▶ Problem to solve
Could all of the entries be written out exactly, with any pictures omitted?

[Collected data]
--*--

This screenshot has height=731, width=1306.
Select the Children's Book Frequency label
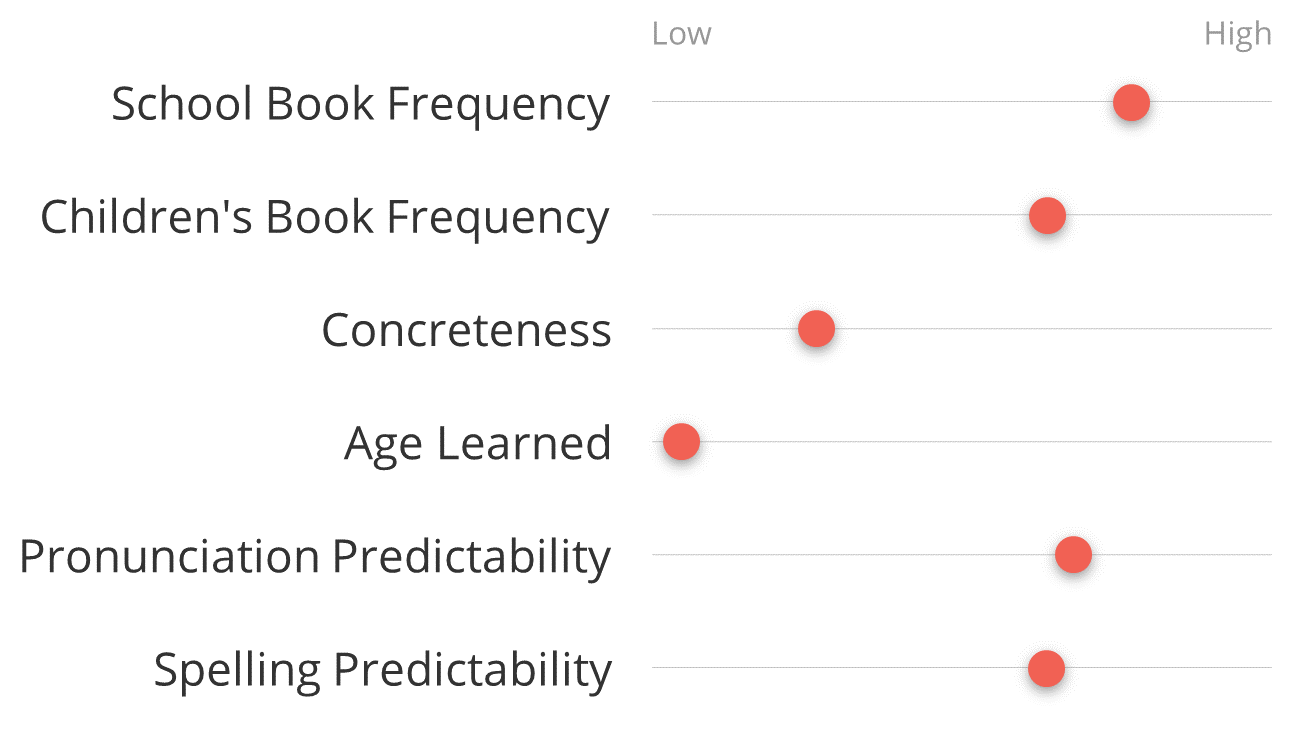point(325,217)
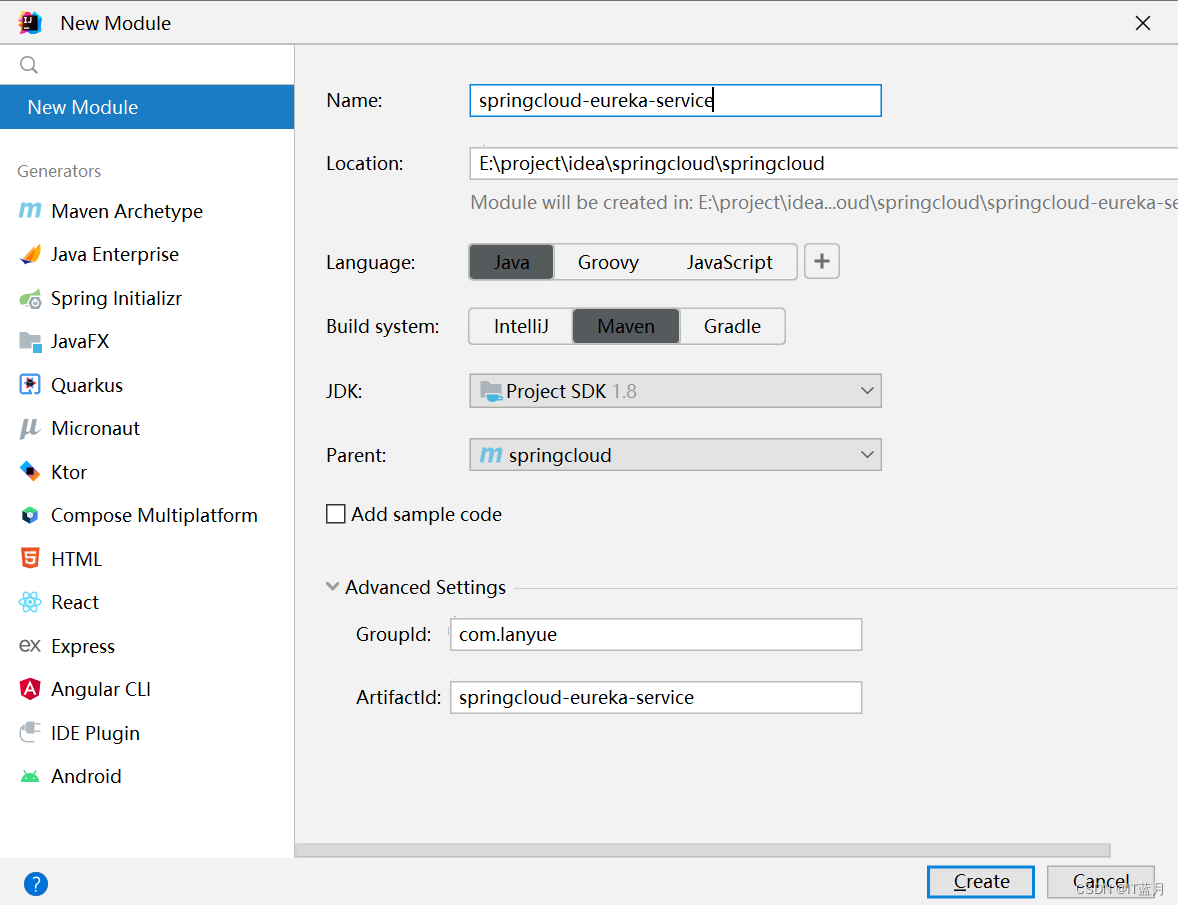Click the Cancel button

pos(1099,881)
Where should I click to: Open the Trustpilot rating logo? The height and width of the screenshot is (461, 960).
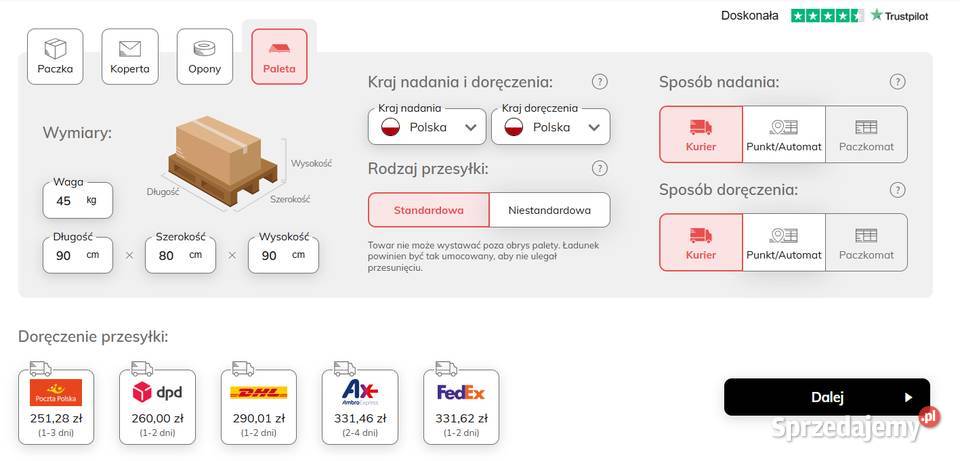click(x=860, y=15)
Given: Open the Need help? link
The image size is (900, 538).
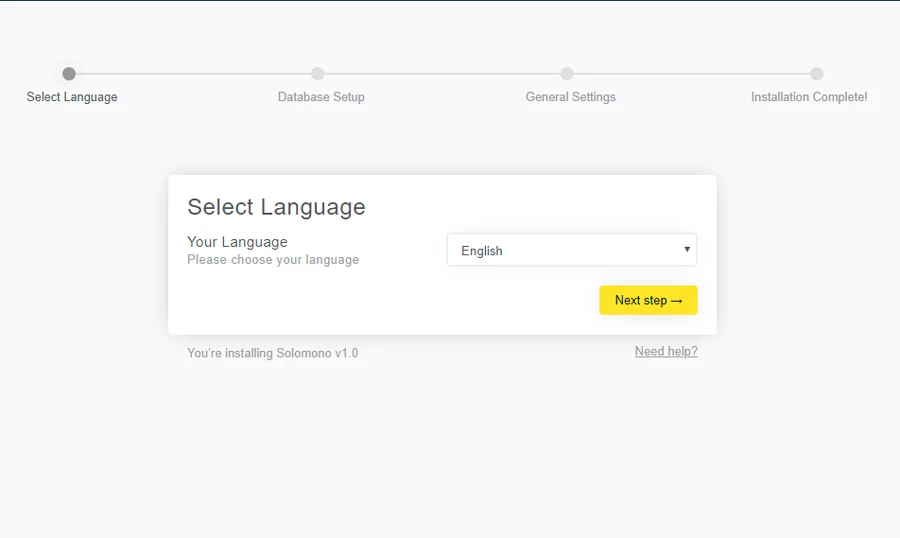Looking at the screenshot, I should pos(666,352).
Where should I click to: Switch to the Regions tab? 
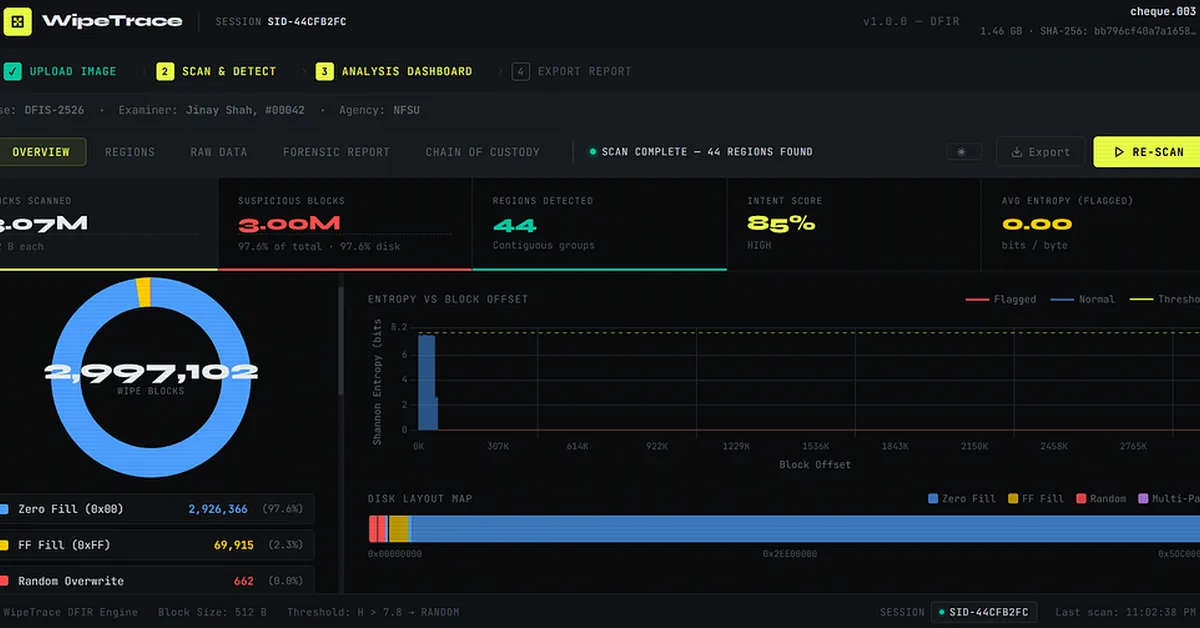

--*--

▶ Solution
This screenshot has height=731, width=1306.
Select the Children's Book Frequency label
point(325,217)
Click the Cancel button

pos(1099,881)
Where should I click to: Open the Trustpilot rating logo? The height and width of the screenshot is (461, 960).
click(x=860, y=15)
Given: Open the Need help? link
The image size is (900, 538).
Looking at the screenshot, I should pos(666,352).
Where should I click to: Switch to the Regions tab? 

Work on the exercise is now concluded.